- [Work to complete]:
The answer should be each line from the entries below that has the word "channel" in it.

- [The data]:
··········
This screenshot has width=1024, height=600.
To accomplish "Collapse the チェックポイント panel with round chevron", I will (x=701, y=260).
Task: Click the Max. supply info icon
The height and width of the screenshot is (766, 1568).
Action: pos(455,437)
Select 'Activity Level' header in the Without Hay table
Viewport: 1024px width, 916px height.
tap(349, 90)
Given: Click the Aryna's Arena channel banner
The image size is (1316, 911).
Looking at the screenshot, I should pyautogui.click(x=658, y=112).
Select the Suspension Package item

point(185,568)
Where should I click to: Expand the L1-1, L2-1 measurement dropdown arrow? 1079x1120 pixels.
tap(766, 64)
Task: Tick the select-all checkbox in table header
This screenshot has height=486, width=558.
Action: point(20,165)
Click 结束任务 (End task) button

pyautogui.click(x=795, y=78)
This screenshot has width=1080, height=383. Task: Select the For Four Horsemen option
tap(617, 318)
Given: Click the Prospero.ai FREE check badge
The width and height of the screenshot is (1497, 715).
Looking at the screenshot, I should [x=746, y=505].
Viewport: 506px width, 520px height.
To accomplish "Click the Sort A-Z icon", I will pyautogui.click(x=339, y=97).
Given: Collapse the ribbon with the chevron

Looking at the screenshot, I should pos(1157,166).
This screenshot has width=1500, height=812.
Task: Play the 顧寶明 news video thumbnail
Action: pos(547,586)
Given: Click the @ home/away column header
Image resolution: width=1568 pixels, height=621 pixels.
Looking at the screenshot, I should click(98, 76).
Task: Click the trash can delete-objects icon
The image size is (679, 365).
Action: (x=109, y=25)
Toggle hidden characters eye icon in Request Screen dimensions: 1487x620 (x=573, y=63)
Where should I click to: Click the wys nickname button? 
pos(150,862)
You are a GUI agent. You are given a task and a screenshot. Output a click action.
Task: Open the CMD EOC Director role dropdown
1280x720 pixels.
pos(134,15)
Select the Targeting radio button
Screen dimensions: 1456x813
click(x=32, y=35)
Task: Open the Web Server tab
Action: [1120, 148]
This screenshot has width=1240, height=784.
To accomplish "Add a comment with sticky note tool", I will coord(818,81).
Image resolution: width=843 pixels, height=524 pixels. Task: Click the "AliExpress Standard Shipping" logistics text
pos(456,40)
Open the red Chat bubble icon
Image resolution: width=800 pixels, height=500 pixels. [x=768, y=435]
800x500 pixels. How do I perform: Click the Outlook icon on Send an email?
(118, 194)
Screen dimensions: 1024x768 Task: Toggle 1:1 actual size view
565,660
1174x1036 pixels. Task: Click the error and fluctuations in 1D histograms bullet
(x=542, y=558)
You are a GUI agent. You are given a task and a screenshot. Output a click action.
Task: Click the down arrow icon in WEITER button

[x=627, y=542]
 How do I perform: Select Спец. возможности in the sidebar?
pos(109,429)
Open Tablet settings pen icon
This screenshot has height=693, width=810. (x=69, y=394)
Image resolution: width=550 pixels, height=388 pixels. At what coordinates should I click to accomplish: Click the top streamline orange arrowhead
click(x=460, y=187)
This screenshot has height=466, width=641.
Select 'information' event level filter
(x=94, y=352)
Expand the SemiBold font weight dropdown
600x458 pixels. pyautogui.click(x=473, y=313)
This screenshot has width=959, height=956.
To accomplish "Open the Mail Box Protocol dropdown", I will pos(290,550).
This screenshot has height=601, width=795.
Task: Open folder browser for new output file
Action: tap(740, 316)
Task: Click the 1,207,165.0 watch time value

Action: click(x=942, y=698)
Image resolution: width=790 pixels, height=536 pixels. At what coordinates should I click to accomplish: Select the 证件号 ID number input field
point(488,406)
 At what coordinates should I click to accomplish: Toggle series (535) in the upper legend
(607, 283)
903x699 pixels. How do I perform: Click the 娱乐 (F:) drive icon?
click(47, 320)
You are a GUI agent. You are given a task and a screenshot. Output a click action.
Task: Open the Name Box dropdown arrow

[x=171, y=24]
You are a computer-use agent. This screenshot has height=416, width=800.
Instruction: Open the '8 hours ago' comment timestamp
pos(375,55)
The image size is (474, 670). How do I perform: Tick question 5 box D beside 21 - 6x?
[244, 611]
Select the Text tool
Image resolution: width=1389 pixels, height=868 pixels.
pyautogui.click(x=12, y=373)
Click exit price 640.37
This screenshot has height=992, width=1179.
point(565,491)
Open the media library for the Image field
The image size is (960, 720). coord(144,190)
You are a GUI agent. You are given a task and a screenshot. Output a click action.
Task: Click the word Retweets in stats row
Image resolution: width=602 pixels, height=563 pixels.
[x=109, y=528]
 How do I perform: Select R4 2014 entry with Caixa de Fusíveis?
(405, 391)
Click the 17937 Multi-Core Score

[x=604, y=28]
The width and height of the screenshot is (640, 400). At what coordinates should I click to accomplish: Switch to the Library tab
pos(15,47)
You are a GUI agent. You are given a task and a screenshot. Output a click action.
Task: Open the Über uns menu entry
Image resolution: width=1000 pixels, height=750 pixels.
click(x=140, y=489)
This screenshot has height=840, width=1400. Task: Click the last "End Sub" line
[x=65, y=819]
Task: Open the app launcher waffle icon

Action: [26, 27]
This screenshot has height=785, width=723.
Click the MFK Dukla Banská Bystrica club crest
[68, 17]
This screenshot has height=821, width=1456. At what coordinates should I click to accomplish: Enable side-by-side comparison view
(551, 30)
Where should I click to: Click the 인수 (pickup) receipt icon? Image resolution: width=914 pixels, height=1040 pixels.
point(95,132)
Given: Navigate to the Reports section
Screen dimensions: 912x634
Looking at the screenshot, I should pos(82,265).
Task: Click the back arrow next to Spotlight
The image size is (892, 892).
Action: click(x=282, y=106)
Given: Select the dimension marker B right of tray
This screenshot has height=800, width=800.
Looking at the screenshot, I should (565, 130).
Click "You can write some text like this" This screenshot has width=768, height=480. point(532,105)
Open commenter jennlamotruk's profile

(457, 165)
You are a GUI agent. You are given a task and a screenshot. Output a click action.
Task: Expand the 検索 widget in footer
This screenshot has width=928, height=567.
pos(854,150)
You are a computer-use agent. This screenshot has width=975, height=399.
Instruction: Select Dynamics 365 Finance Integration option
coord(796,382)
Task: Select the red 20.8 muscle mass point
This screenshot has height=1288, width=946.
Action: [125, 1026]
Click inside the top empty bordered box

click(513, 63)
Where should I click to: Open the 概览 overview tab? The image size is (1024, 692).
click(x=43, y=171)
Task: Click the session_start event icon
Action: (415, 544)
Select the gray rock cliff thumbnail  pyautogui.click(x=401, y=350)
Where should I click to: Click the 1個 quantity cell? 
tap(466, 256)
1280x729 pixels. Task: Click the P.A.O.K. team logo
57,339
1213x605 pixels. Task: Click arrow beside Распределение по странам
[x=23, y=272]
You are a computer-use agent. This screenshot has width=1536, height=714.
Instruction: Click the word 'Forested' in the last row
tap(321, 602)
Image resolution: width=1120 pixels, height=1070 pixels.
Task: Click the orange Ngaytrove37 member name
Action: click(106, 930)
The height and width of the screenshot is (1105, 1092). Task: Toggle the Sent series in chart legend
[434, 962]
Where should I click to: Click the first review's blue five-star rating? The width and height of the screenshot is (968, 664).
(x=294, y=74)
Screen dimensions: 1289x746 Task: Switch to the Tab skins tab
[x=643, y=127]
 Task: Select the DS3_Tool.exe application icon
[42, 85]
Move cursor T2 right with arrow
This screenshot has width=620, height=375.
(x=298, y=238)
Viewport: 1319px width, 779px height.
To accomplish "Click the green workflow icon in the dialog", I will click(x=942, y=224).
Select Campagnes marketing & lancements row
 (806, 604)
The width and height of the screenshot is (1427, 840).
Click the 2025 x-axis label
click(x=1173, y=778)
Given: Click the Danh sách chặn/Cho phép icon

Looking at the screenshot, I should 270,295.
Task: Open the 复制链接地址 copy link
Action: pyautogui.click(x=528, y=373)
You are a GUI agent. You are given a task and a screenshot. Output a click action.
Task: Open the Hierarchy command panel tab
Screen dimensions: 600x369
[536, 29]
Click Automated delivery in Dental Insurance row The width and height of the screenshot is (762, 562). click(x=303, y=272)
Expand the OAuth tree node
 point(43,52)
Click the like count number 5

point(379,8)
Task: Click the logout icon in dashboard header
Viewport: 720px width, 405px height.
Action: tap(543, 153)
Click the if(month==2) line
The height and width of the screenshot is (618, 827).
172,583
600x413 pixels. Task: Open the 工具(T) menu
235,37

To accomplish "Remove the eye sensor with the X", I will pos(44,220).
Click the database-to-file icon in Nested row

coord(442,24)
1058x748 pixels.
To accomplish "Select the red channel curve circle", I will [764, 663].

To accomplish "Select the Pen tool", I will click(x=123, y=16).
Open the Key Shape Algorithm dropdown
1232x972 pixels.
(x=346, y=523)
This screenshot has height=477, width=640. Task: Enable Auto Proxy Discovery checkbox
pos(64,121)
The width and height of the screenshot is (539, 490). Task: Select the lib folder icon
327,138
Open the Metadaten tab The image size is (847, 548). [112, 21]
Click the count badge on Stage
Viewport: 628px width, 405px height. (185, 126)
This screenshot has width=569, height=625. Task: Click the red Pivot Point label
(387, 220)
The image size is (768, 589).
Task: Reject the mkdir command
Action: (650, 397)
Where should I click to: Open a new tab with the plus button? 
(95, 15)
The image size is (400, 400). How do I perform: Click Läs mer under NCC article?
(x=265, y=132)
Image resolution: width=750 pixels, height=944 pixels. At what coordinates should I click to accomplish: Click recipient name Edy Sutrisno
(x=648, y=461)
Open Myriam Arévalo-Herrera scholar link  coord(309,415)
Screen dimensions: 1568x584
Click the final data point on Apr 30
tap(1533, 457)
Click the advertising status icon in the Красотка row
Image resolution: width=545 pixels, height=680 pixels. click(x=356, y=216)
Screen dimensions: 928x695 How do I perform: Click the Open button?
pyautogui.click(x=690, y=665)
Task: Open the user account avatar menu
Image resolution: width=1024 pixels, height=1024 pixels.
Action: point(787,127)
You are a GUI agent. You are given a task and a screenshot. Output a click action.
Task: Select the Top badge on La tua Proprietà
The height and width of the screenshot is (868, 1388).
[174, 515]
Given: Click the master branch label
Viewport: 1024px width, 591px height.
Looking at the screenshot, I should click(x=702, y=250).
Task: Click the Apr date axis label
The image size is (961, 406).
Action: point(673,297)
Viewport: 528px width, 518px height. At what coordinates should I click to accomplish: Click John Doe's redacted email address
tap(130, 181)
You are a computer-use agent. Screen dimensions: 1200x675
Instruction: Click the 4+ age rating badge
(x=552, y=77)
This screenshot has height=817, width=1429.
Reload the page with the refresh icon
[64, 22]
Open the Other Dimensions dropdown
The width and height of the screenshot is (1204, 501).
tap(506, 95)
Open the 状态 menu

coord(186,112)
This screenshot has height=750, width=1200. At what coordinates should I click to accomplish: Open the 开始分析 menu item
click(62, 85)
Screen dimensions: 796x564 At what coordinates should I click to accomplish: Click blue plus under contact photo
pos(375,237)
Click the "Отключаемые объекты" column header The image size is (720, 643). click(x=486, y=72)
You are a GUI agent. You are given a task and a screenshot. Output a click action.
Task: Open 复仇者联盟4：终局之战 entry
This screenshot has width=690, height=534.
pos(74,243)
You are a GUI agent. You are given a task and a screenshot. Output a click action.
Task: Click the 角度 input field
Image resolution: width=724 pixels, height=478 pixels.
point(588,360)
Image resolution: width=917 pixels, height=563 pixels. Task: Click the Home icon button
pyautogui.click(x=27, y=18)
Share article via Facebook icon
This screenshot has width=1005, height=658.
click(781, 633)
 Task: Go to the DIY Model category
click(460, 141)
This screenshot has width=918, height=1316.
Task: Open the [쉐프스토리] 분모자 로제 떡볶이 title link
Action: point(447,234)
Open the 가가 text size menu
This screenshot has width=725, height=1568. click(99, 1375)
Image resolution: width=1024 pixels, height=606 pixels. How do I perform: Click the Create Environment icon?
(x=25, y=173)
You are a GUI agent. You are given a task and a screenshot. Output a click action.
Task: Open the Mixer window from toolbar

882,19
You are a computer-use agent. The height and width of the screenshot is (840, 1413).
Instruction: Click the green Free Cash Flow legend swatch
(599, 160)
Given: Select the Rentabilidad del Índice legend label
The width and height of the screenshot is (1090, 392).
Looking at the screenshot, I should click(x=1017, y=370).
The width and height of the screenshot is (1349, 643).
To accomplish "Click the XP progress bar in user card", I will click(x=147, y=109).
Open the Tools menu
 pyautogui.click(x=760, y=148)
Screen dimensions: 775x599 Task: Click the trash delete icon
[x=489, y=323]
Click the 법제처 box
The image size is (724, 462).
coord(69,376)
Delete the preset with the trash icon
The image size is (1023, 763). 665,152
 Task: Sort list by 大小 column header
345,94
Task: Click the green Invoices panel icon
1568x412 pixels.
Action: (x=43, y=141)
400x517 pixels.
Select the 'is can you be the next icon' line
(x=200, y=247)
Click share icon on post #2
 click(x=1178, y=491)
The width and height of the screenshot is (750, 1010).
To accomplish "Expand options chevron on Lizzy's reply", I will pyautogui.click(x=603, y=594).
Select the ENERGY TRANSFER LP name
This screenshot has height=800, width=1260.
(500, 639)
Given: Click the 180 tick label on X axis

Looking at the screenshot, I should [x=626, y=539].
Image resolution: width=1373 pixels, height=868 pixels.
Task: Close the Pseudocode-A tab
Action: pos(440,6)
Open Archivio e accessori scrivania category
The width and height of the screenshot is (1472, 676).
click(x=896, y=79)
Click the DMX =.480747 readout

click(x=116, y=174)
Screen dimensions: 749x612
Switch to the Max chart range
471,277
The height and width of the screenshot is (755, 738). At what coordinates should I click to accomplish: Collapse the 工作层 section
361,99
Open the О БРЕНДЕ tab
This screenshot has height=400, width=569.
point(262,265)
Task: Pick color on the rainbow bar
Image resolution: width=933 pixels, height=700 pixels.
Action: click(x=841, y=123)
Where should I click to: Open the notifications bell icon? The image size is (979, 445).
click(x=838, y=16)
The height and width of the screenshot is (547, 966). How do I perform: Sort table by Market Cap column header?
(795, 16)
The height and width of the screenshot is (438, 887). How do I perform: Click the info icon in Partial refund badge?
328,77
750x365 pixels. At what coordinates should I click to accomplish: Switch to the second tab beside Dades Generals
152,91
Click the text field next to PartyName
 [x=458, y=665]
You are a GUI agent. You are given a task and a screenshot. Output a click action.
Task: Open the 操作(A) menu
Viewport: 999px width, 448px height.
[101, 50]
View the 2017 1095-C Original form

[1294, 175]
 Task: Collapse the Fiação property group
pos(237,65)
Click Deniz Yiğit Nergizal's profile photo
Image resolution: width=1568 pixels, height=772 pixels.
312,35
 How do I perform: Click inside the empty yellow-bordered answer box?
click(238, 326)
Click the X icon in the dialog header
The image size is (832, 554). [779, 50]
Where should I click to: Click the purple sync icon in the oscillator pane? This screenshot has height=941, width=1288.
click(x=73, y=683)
··········
- [Task output]:
Given: Click the Aryna's Arena channel banner
To accomplish "Select the red channel curve circle", I will [764, 663].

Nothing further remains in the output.